Leitsatz (amtlich)
1. Ob eine Baugenehmigung wegen der Nichteinhaltung erforderlicher Abstandsflächen Nachbarrechte verletzt, beurteilt sich in tatsächlicher Hinsicht nach den Abständen, die aus dem genehmigten Lageplan hervorgehen und nicht nach der konkreten Stellung des errichteten Gebäudes.
2. Setzt ein Bebauungsplan eine durch Baugrenzen allseits umschlossene Bebauungszone in geschlossener Bauweise fest, so handelt es sich dabei um eine gegenüber den allgemeinen Abstandsflächenregeln vorrangige zwingende Festsetzung im Sinne von § 6 Abs. 13 HBauO.

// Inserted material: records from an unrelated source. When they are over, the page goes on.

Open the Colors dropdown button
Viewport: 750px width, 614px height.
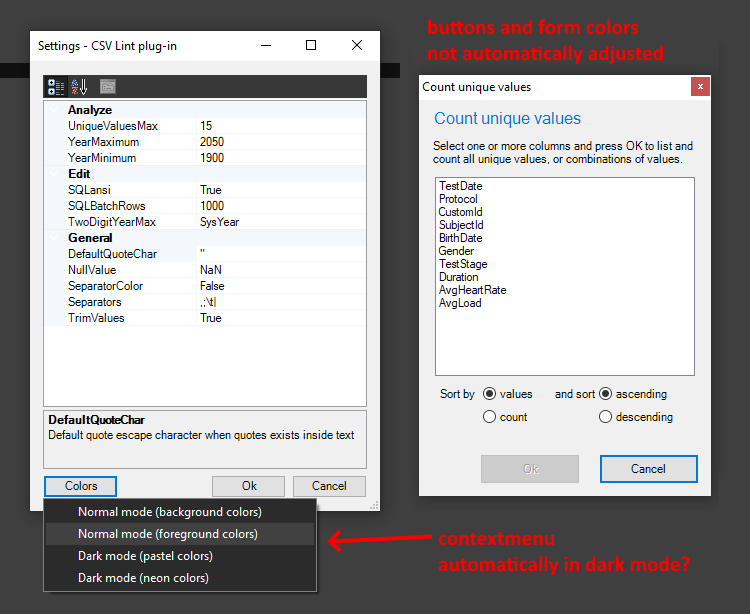[81, 486]
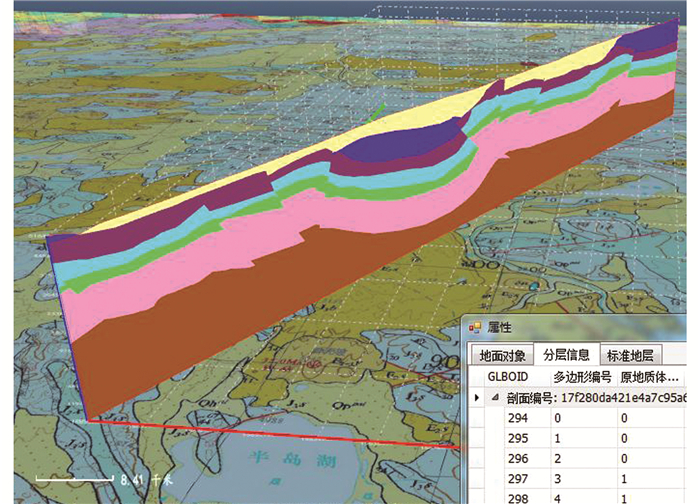
Task: Select the row with GLBOID 295
Action: click(x=519, y=441)
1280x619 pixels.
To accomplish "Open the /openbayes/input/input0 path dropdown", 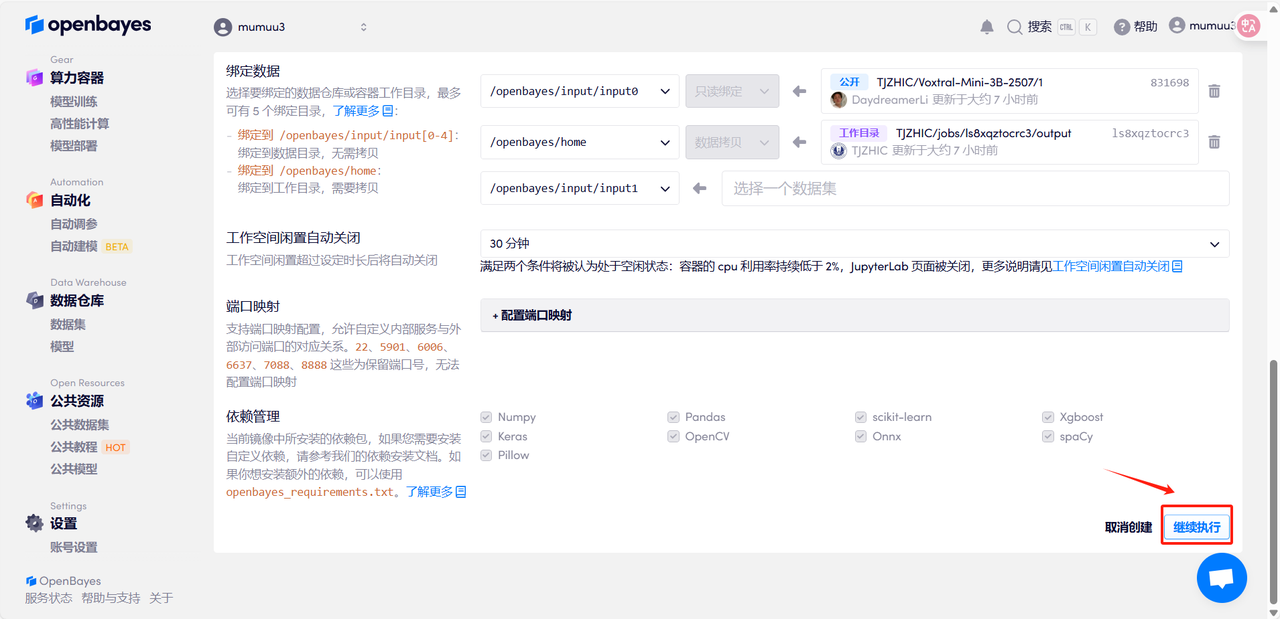I will tap(579, 91).
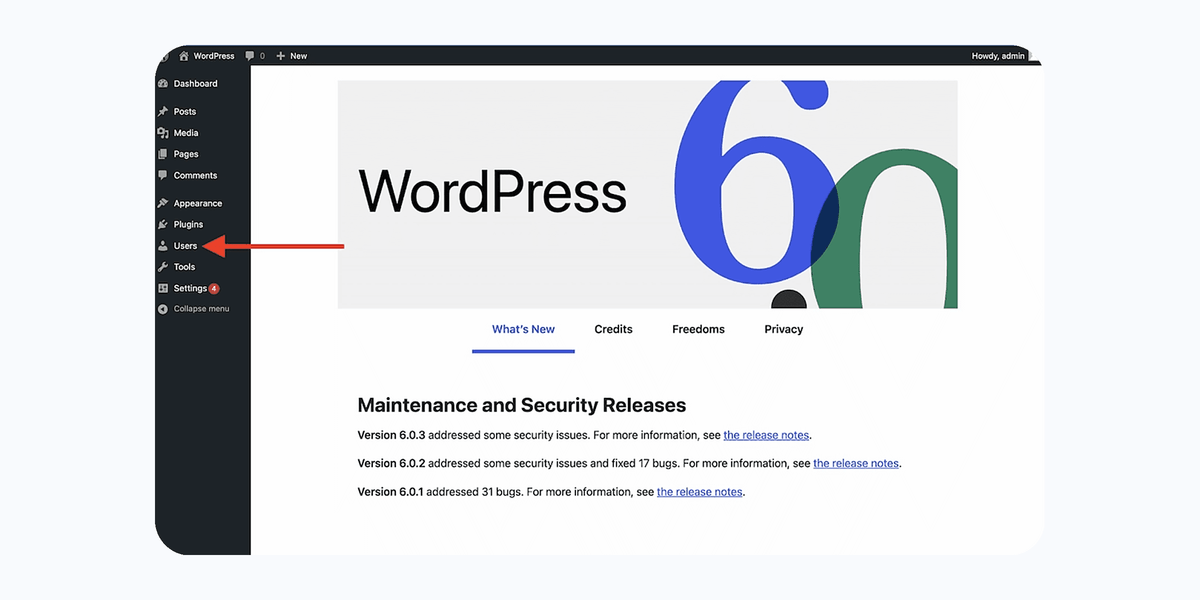Open the New content menu

pyautogui.click(x=292, y=56)
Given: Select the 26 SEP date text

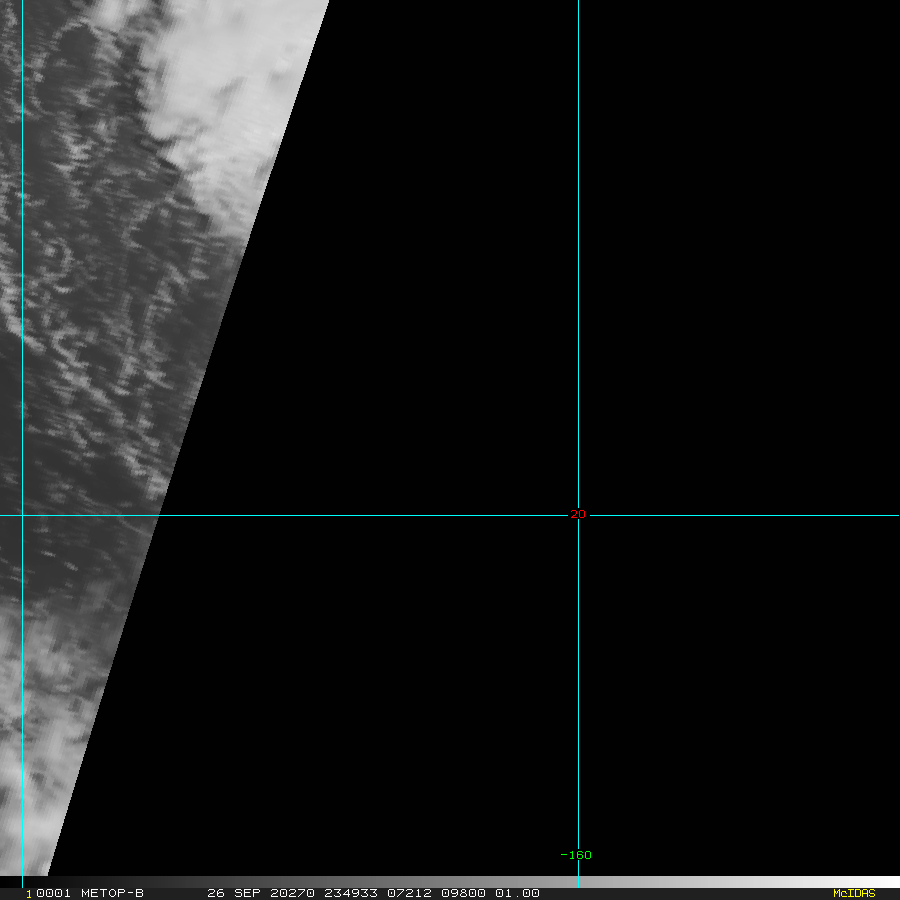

3. Darf wegen einer im Sinne von § 6 Abs. 13 HBauO vorrangigen Baugrenze näher als 2,50 m an die Nachbargrenze herangebaut werden, bedarf die Zulassung einer Überschreitung der Baugrenze nach § 68 Abs. 3 Nr. 1 HBauO der nachbarlichen Zustimmung.
4. Zur – im entschiedenen Fall verneinten – Eigenschaft von Vorbauten als untergeordnete Gebäudeteile im Sinne von § 6 Abs. 5 Satz 5 HBauO.
5. Das Gebot der Rücksichtnahme kann wegen der entstehenden Einblicksmöglichkeiten auf eine Nachbargrundstück verletzt sein, wenn eine Vielzahl allseits verglaster Vorbauten, die teilweise erst durch eine Befreiung für ein zusätzliches Vollgeschoß ermöglicht worden sind, gleichsam wie Aussichtskanzeln in der seitlichen Giebelwand eines Wohnhauses genehmigt werden.
Normenkette
HBauO § 6 Abs. 13, 5, § 68 Abs. 3; BauNVO § 15 Abs. 1
Verfahrensgang
VG Hamburg (Urteil vom 29.04.1998; Aktenzeichen 22 VG 4211/95) |
Tenor
Die Berufung der Beklagten gegen das aufgrund der mündlichen Verhandlung vom 29. April 1998 ergangene Urteil des Verwaltungsgerichts Hamburg wird zurückgewiesen.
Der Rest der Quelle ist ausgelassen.